- _WORK TO DO_:
Print the part of the records that opens with the line containing "Point to the ALARM" and closes with the line containing "Select the VCCX-IP", word for word and with both of those lines included.

--- Start SUPPLIED ENTRIES ---

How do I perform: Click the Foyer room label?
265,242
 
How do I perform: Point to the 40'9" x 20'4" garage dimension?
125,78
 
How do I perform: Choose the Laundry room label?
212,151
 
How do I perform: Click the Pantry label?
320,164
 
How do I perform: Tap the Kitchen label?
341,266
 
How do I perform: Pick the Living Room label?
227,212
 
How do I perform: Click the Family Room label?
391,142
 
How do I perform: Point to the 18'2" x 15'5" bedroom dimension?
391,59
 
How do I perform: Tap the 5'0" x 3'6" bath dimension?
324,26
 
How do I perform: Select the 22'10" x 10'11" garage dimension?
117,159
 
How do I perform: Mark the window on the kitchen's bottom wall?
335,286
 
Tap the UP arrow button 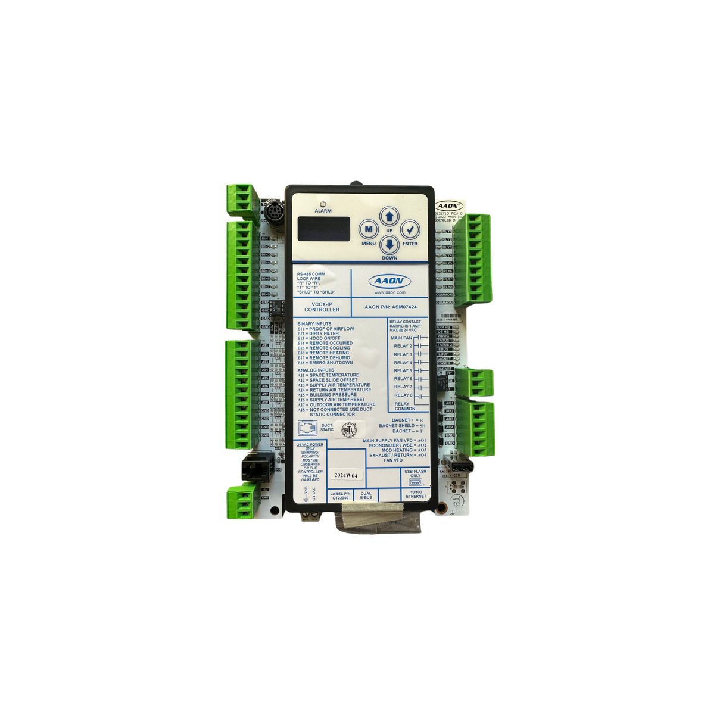point(389,217)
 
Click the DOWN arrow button point(389,244)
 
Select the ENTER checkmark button point(410,230)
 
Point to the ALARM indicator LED point(323,204)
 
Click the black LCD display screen point(323,229)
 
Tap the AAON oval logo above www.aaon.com point(389,281)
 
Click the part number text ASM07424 point(404,307)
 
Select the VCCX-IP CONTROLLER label point(322,307)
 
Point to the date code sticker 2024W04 point(346,475)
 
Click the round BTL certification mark point(348,429)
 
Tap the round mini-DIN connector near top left point(274,211)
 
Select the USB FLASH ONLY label point(415,473)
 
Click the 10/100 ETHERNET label point(416,494)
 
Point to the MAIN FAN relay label point(401,338)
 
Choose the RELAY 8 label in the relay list point(403,395)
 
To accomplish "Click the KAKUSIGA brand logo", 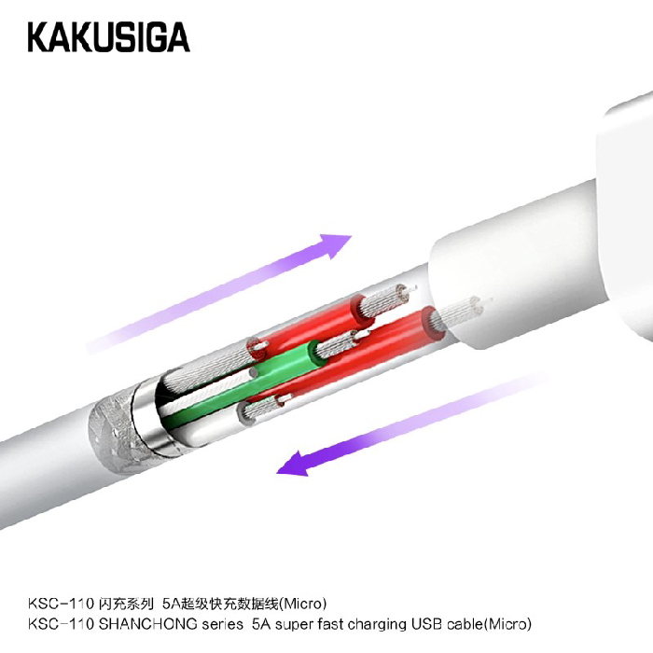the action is coord(109,37).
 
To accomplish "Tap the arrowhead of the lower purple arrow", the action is coord(295,464).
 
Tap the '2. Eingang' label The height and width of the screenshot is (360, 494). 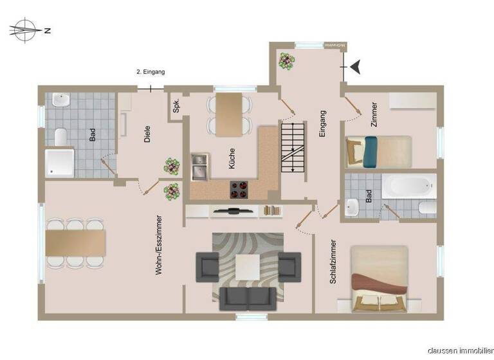point(151,71)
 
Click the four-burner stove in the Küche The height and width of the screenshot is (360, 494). point(239,189)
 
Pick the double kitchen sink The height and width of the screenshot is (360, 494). point(199,166)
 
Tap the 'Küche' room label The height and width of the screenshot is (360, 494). point(230,158)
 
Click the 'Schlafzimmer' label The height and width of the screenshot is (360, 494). point(333,262)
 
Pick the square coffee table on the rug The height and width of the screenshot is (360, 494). point(248,267)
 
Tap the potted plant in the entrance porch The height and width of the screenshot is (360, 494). point(286,62)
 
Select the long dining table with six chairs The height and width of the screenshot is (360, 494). point(75,243)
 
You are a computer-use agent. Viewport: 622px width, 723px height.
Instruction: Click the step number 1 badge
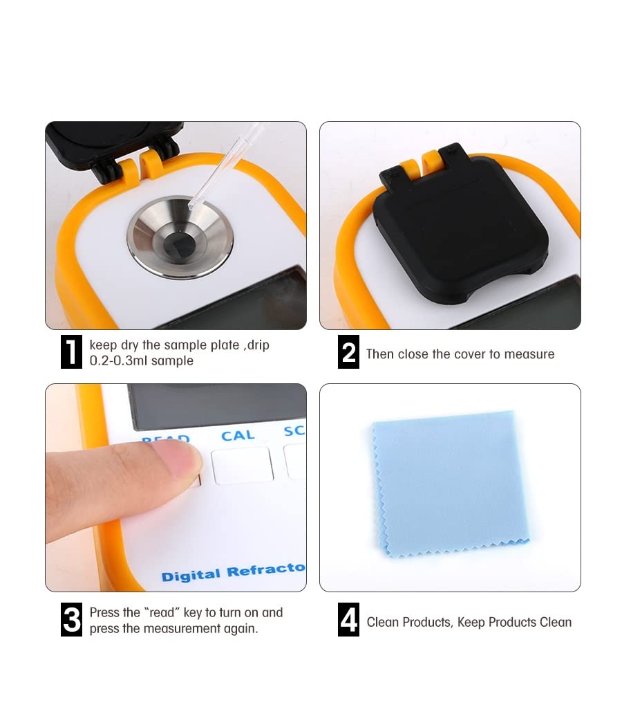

--- End SUPPLIED ENTRIES ---

- _REPLY_:
Point to the ALARM indicator LED point(323,204)
 
Click the black LCD display screen point(323,229)
 
Tap the AAON oval logo above www.aaon.com point(389,281)
 
Click the part number text ASM07424 point(404,307)
 
Select the VCCX-IP CONTROLLER label point(322,307)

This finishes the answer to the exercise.